HUDE - HUDE/KOS - Die Weichen für den zweiten Bauabschnitt zur Umwandlung des Huder Freibades in ein Naturbad sind gestellt. Gestern hat der Verwaltungsausschuss, wie immer in nicht-öffentlicher Sitzung, die Aufträge im Wert von 198 000 Euro vergeben. Den Löwenanteil der Kosten muss Hude selbst tragen, aus dem Leader-Plus-Förderprogramm werden 29 000 Euro erwartet. Mit den Arbeiten nach den Plänen des Bremer Planungsbüros Polyplan wird gleich nach Ostern begonnen, um (wie geplant) die Badesaison Anfang Juli eröffnen zu können. Wie berichtet, sollen das Schwimmer- und Nichtschwimmerbecken mit einer Polypropylen-Folie abgedichtet werden. An einer Seite des Schwimmerbeckens wird ein ca. 20 mal 20 Meter großer Kiesstrand angelegt. Auch ein neuer Kinderspielplatz ist geplant.

Dazu Bürgermeister Axel Jahnz: „Damit ist ein zweiter wichtiger Meilenstein für unser Naturbad beschlossen worden. Es ist nach wie vor hervorragend, wie der Förderverein, Politik und Verwaltung in einem Guss arbeiten, um den Bürgerinnen und Bürgern deutlich zu machen, wie wertvoll uns das Freibad ist. Auch in der Außenwirkung höre ich nur positive Echos, dass wir diesen Weg eingeschlagen haben. Deutlich wird – und das möchte ich unterstreichen – dass eine Gemeinde sehr wohl in der Lage ist, ein Bad in eigener Regie zu führen und zwar auch unter wirtschaftlichen Gesichtspunkten.

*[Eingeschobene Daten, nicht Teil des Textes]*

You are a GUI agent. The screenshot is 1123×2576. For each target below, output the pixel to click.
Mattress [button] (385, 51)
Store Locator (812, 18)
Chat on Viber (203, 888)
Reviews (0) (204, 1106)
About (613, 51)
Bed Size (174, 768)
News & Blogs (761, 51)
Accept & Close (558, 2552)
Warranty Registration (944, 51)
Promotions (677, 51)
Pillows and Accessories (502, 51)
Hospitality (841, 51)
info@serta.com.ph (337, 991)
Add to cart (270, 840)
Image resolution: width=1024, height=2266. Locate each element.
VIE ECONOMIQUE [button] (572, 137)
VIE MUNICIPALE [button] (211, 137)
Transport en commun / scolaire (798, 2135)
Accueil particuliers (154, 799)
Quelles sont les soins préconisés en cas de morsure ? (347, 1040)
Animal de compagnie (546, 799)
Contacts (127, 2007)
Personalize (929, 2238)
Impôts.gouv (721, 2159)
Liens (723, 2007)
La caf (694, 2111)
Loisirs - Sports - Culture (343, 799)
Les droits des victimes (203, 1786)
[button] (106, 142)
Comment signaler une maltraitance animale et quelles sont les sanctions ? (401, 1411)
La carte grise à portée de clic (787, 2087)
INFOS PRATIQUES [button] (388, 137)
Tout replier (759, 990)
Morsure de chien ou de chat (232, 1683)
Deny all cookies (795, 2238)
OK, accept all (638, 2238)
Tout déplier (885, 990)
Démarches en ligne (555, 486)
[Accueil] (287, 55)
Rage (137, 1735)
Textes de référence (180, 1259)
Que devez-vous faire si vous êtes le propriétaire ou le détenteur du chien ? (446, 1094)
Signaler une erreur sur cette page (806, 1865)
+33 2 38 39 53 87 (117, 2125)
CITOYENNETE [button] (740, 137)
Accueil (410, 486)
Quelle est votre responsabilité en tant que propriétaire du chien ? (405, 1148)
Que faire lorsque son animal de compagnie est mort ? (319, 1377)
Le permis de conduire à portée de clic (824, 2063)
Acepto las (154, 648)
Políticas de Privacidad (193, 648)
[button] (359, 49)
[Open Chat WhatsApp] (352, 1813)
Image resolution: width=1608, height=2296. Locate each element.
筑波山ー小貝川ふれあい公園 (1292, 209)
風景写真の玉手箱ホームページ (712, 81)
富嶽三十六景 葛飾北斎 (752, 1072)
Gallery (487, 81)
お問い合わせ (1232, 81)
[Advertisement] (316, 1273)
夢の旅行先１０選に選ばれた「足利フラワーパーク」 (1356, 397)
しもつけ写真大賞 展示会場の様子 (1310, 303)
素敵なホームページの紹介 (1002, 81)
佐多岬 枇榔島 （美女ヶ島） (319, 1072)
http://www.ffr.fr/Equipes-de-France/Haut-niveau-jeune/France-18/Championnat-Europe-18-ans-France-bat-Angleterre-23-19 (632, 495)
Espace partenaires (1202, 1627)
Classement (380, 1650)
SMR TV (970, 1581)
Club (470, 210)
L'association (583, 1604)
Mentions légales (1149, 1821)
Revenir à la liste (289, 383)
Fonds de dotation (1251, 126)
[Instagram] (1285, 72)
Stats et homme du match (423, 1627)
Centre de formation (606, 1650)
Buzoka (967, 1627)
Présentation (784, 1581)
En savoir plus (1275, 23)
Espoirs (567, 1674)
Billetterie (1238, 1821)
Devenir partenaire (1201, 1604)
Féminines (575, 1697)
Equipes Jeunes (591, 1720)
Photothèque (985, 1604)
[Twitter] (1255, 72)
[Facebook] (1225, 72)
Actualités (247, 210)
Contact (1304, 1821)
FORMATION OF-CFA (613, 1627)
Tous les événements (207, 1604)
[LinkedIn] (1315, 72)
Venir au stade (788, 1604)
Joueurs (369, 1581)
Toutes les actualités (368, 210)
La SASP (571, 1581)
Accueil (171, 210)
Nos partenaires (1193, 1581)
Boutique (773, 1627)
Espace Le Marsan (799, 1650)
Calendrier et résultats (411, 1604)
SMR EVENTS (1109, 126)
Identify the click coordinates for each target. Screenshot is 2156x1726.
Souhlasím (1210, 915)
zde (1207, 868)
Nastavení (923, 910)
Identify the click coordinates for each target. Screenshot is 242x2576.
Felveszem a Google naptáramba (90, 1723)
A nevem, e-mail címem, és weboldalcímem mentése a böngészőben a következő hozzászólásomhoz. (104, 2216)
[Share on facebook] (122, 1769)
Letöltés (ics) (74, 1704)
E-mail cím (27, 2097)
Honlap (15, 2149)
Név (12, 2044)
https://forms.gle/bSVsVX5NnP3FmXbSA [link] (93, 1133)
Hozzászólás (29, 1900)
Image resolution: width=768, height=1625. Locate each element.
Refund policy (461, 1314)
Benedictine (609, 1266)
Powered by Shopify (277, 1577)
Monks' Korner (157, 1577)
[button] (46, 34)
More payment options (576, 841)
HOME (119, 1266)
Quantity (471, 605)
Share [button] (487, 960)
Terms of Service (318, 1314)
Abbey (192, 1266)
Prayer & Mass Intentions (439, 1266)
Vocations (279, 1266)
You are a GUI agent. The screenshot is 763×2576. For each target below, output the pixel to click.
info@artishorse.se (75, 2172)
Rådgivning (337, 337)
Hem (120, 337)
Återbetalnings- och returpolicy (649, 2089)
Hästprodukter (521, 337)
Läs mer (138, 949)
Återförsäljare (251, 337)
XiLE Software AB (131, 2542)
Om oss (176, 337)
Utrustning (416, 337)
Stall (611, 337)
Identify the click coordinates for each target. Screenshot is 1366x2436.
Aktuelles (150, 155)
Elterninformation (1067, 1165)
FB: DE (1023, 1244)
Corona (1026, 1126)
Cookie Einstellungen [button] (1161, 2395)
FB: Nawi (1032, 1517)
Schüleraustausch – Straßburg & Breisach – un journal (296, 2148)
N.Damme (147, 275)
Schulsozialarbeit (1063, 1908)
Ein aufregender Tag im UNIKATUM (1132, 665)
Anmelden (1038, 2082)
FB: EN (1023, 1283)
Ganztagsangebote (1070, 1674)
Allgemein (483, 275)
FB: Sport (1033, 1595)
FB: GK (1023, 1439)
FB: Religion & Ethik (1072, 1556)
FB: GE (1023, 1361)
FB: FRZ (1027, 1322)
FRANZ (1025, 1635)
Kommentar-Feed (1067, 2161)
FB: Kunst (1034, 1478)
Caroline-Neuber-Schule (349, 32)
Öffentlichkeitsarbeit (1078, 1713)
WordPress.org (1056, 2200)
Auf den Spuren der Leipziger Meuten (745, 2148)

Ebenfalls in der gestrigen Sitzung wurde der Auftrag für die Erd-, Straßen- und Kanalbauarbeiten bzw. für den Endausbau des Klosterweges von der Jägerstraße bis zum Nonnenweg erteilt. Insgesamt beläuft sich die Bruttosumme auf 340 000 Euro. Hierin sind auch die Summen enthalten, die die Gemeinde zu tragen hat.

Dazu Jahnz: „Damit ist nach knapp 30 Jahren eine lange Diskussion beendet und diese auch für die Infrastruktur so wichtige Maßnahme wird auf den Weg gebracht. In diesem Zusammenhang möchte ich mich noch einmal für die sehr konstruktive Zusammenarbeit mit den Anliegerinnen und Anliegern, dem Planungsbüro, dem Rat und Verwaltung bedanken. Durch dieses Zusammenspiel haben wir es geschafft, eine Lösung zu erarbeiten.“

Mit der Maßnahme wird voraussichtlich noch im April begonnen werden. Mit Behinderungen durch die Baustelle ist zu rechnen. Dafür bittet die Gemeinde um Verständnis. Über Einzelheiten soll zu einem späteren Zeitpunkt informiert werden.